- [EXERCISE PROMPT] Reproduce exactly the lines below, starting at the line that contains "This screenshot has height=366, width=875." and ending with the last line of the records, both included; leave out any pictures.

- [DATA PROVIDED]
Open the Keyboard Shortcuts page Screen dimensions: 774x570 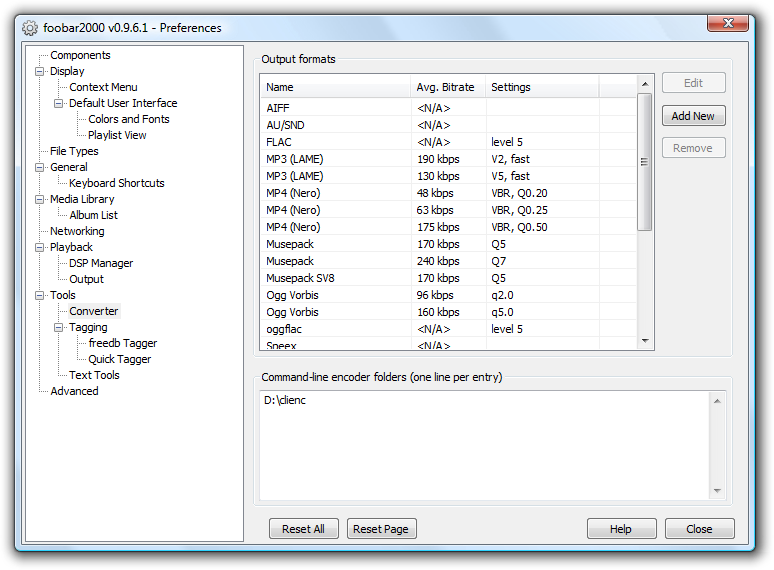point(116,184)
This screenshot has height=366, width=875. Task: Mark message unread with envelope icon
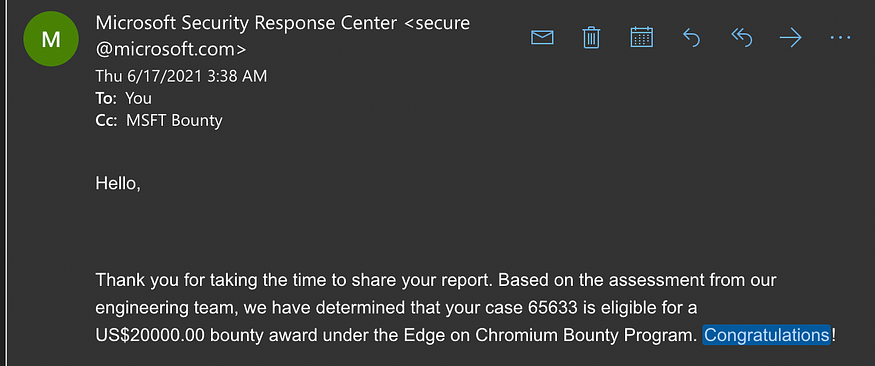click(542, 38)
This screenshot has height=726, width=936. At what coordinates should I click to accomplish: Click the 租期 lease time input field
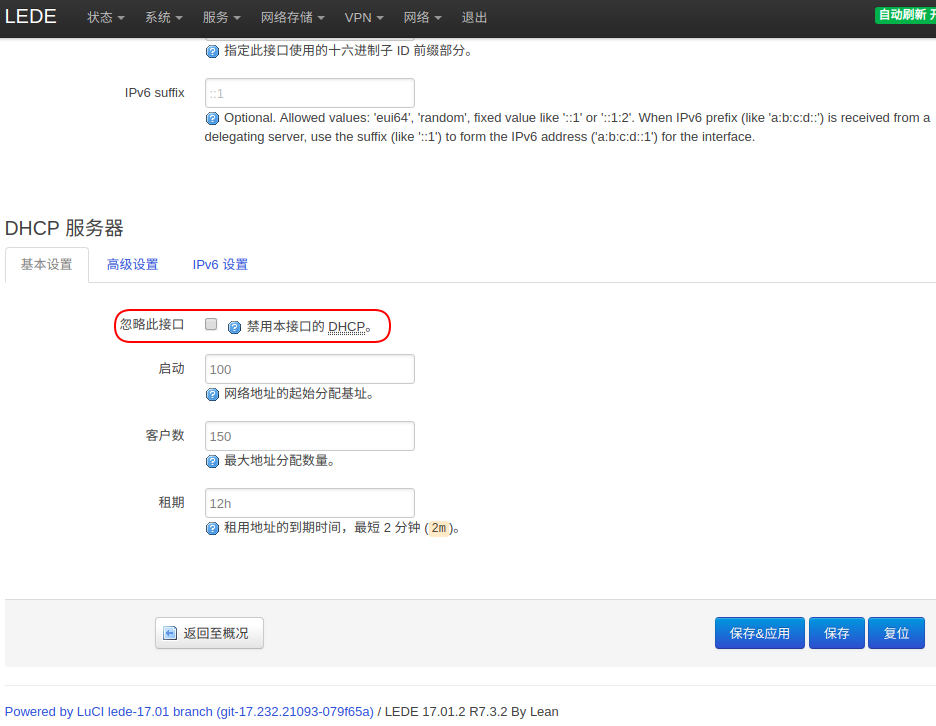pyautogui.click(x=310, y=503)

- [YOUR RESPONSE]
This screenshot has height=366, width=875. Task: Mark message unread with envelope icon
click(542, 38)
This screenshot has height=726, width=936. At what coordinates should I click to accomplish: Click the 租期 lease time input field
pyautogui.click(x=310, y=503)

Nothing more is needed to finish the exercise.